第2ピリオド、(シュート数で)オタワはアリゾナを19-4と圧倒し、2分3秒差で2得点して同点に追いついています。
残り6分11秒、バサーソンはジェイコブ・バーナード・ドッカー(ディフェンス、25歳)のシュートのリバウンドを拾い、ヴェイメルカをかわしてリードを1点に縮めています(今シーズン21ゴール目)。
その後、ピントはピリオド残り4分8秒にパワープレーのゴール(右サークルからのシュート)で同点に追いつきました。
【付記】
一旦、同点に追いつかれ、逆転勝利したことについて、トゥリニー監督は以下のように語っている。
「試合を同点にされたとき、我々は少し緩んでいたね。(その後、逆転したことについて)選手たちが、どれだけチームのことを気にかけているかを示している。
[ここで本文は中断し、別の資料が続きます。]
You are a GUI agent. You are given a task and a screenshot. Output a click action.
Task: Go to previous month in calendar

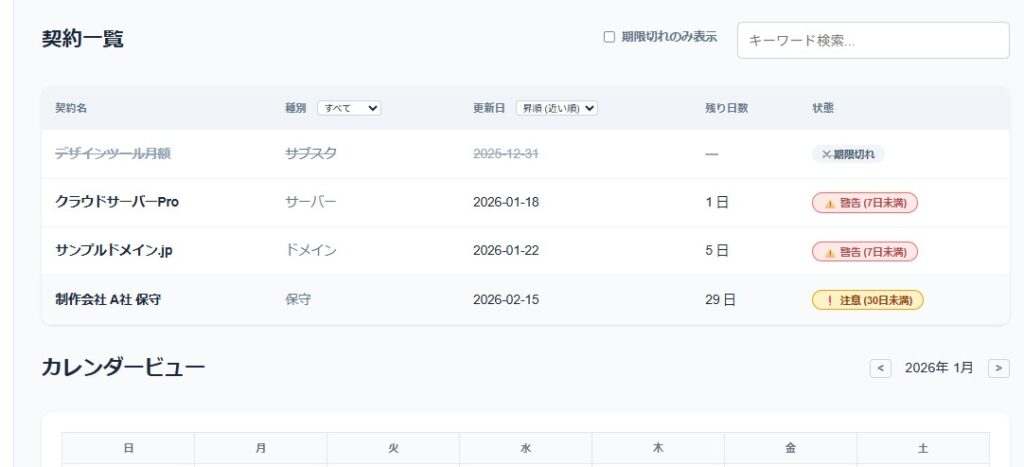pos(880,368)
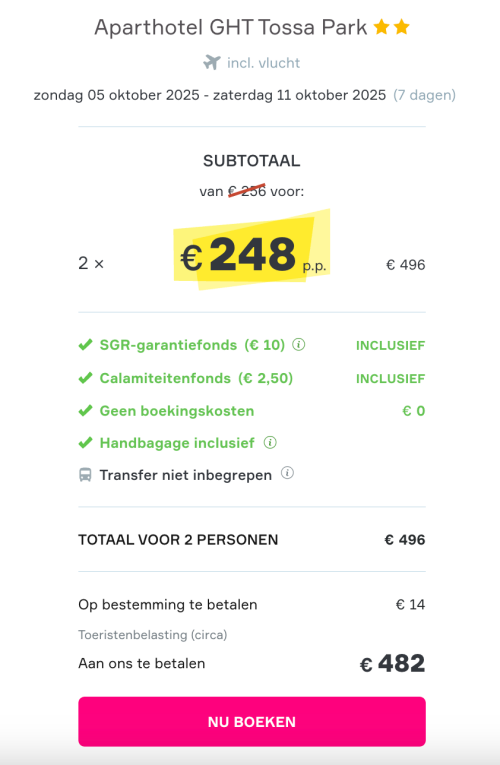Click the gold hotel star rating

pyautogui.click(x=391, y=27)
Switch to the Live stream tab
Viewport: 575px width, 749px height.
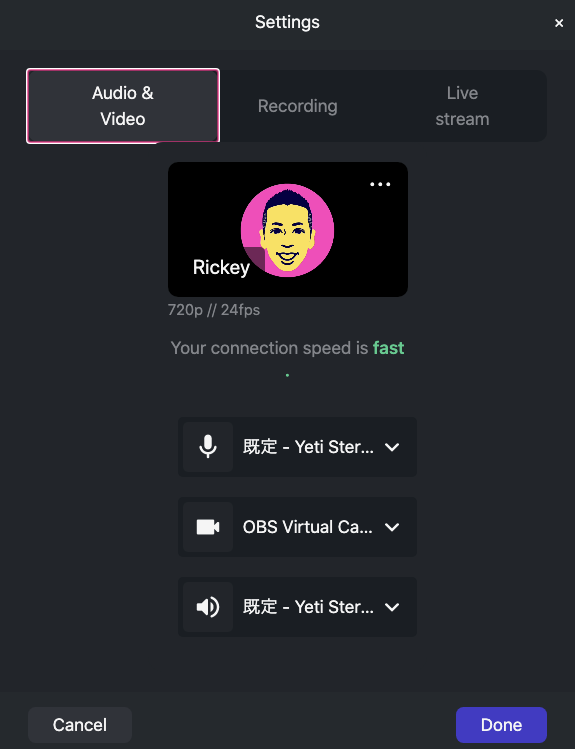click(x=462, y=106)
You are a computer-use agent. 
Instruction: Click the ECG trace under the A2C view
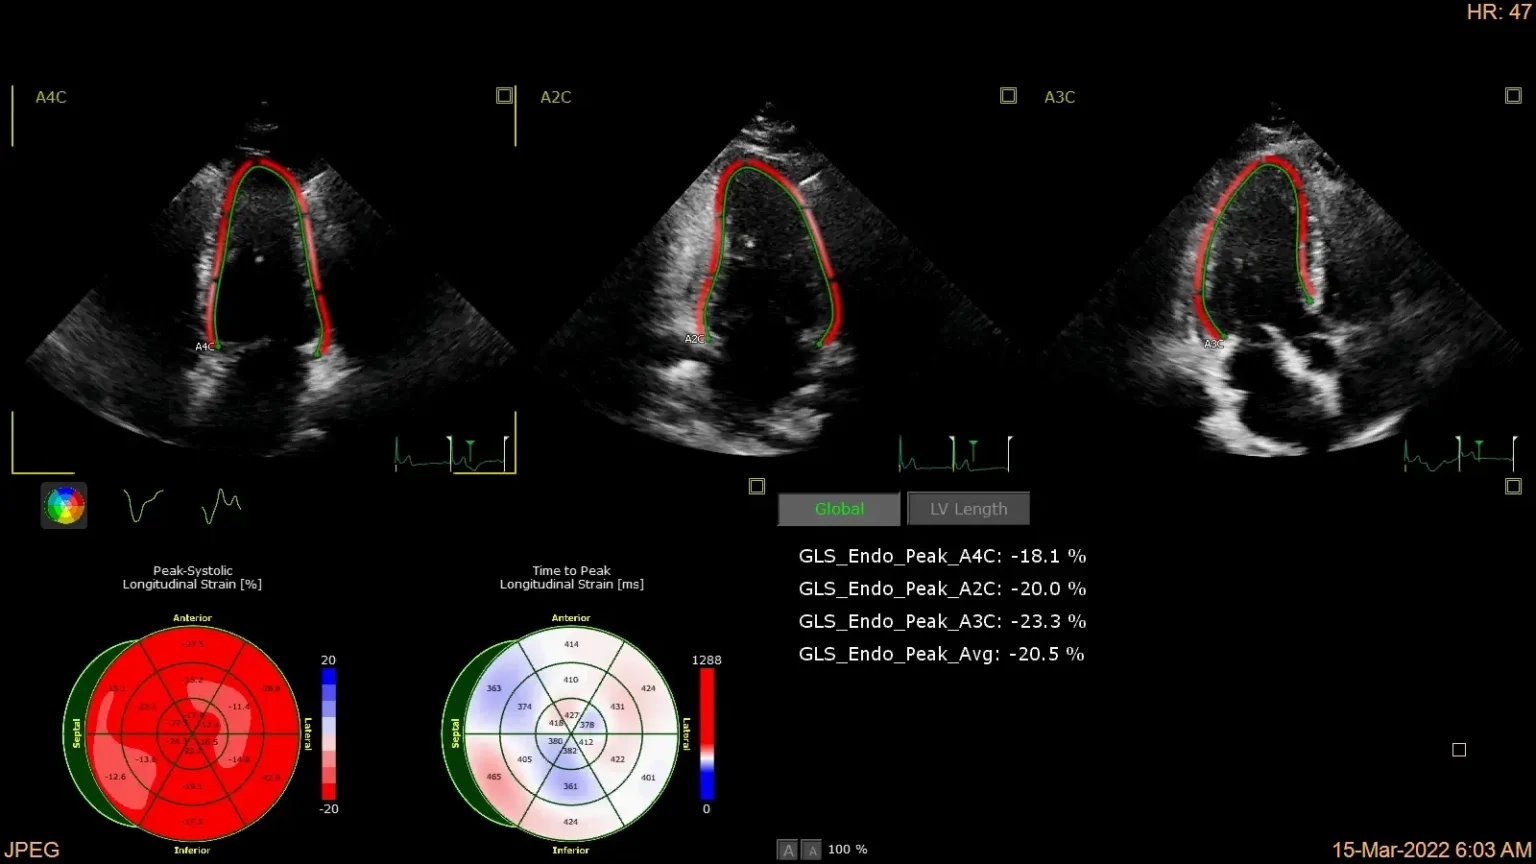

このところ、ずっと試合のプロセスについて話してきたけど、みんな気にしているんだ。
ロッカールームにはとんでもなくいいグループがいる。何度も何度も言ってきたことだね。何度も何度も言ってきたことだが、ウチのチームの反撃ぶりを誇りに思うよ。そして、最終的に我々は勝ち点2を取れたんだ」。
次の試合
コヨーテズ:日曜日、ワシントンで5試合の遠征を終了。
セネターズ:土曜日の夜。フィラデルフィアから4試合の遠征がスタート。
まとめ
最新の試合結果によると(3月3日)、ロード最終となるワシントン・キャピタルズ戦、5-2でアリゾナの勝利!パチパチ!オタワ戦で活躍したギュンターとシュマルツが、この試合でもゴールを決め、アシストもギュンターが2、シュマルツが1と良い感じで来ています。
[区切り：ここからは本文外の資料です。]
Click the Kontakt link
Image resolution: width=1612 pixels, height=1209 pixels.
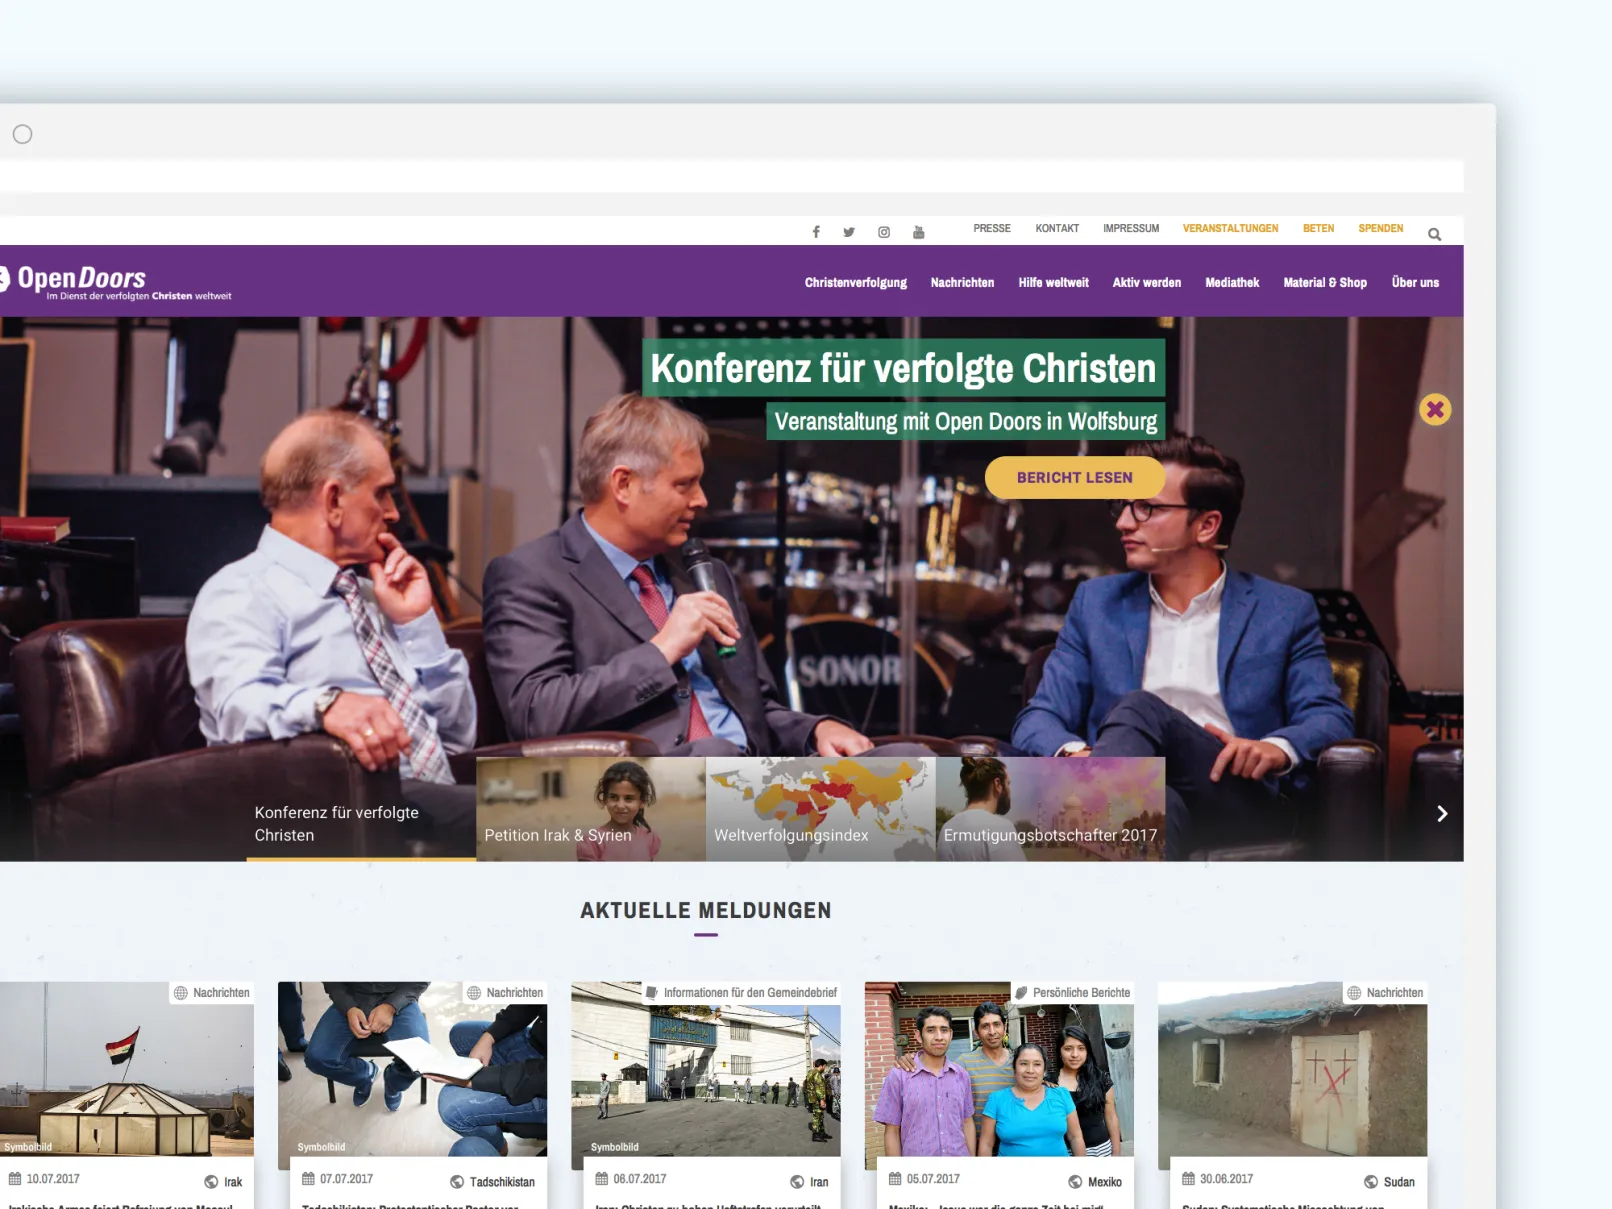(x=1057, y=229)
オタワ戦の第2ピリオド、全く攻撃が機能しなかったのを反省したのか、ワシントンとの第2ピリオドでも2得点を決め、ワシントンを突き放したのは好材料でしょう。今後の課題は、これが上位チーム相手でできるかどうかです。特に中押しゴールが取れるかどうか。
ワイルド・カード圏内争いはほぼ脱落と見ていいアリゾナですが、昨シーズンのような貧弱なチーム力がかなり改善され、今シーズンはかなり楽しませてもらっています。いい試合しているのに、ホーム・スタジアム移転問題が解決しないなんて、ホント信じられない…。
ここまで読んでくれて、サンキュー、じゃあね!
【註釈】
- コヨーテズは、ロード4試合中の3試合目、そして連戦の2試合目だった。
↩︎ - インタビューでは、他にも次のように語っている。「多くの試合で、我々はより良い方向に向かっていると感じてはいたんだ。
オールスター・ブレイクの後、我々はゆっくりとしたスタートを切ったが、以前ほど悪くなっているとは思っていなかったよ。より良いチームになっていることを理解している。うまくプレーすれば、リーグの誰にでも勝てるさ」。
↩︎ - インタビューでは、他にも次のように語っている。「ここ数週間、僕らは本当に良いプレーをしていたし、今夜はその恩恵を受けたのさ。この自信を次の試合につなげるつもりだ。
僕らはこれに勝ったからといって、ここでパレードを計画している訳じゃないよ。やるべきことはたくさんあるし、ここから勢いを増していくはずさ」。
WHLで2つのタイトルを獲得したギュンターは、世界ジュニア選手権でカナダ代表でゴールデンゴール(チェコとの決勝戦、延長戦での決勝ゴールのこと)を決め、今シーズン初めにAHLからトップへ昇格する前、29試合で10ゴール・18アシストを決めており、ツーソン・ロードランナーズ(アリゾナの下部組織チーム)のトップ選手だった。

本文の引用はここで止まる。